# GIVEN EXERCISE:
Find each line in the material below that contains the string "main", treating uppercase and lowercase as different, and copy those lines.

┌─ STORED ROWS

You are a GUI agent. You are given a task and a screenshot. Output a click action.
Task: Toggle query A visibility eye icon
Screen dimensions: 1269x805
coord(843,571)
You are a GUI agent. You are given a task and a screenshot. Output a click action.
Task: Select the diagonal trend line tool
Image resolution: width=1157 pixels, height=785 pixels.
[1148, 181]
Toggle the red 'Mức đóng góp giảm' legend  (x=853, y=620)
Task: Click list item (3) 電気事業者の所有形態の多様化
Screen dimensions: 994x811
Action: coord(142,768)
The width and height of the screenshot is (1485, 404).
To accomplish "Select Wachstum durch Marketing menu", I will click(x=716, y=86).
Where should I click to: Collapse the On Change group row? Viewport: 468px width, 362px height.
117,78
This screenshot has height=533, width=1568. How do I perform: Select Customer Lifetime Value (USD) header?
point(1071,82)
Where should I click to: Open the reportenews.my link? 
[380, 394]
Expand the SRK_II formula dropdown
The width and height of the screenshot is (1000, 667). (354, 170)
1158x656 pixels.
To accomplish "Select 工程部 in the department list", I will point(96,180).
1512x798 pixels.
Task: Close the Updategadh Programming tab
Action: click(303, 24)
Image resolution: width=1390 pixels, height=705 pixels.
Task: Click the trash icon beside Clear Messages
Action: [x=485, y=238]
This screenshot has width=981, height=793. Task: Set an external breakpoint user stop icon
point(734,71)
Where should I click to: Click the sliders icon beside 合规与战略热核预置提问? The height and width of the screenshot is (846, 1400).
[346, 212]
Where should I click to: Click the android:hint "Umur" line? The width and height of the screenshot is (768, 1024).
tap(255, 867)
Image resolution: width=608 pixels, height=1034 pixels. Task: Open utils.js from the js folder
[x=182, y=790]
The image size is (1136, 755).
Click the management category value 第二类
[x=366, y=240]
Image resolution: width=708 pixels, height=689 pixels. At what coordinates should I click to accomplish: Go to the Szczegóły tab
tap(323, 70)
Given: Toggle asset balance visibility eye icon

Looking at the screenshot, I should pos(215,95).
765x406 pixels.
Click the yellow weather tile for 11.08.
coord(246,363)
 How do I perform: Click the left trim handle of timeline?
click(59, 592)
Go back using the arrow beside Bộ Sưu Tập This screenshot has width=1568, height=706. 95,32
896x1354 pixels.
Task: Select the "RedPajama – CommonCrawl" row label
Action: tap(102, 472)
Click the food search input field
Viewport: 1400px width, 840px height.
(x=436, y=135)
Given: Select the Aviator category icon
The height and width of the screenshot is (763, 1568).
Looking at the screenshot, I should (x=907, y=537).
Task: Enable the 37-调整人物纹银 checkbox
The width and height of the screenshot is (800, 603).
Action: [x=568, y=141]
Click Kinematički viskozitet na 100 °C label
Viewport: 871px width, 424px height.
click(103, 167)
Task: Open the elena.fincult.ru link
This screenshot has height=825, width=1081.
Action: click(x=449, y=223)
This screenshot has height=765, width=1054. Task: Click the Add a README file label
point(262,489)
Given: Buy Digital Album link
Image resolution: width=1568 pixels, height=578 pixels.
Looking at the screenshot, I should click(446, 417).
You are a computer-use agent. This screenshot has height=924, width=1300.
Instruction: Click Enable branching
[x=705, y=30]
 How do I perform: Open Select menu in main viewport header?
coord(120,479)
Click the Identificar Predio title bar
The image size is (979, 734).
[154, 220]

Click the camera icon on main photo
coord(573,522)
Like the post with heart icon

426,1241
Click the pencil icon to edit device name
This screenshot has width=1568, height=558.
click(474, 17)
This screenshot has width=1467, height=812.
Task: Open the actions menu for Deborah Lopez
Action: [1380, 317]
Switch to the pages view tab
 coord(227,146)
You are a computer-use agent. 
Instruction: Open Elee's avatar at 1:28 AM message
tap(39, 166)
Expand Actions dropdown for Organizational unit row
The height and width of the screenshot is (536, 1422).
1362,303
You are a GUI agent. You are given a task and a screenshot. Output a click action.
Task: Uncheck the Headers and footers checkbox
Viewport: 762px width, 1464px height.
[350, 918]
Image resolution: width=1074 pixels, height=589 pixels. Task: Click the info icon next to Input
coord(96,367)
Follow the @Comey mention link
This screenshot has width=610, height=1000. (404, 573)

└─

# PROBLEM SOLUTION:
 How do I perform: Open Select menu in main viewport header?
Click the camera icon on main photo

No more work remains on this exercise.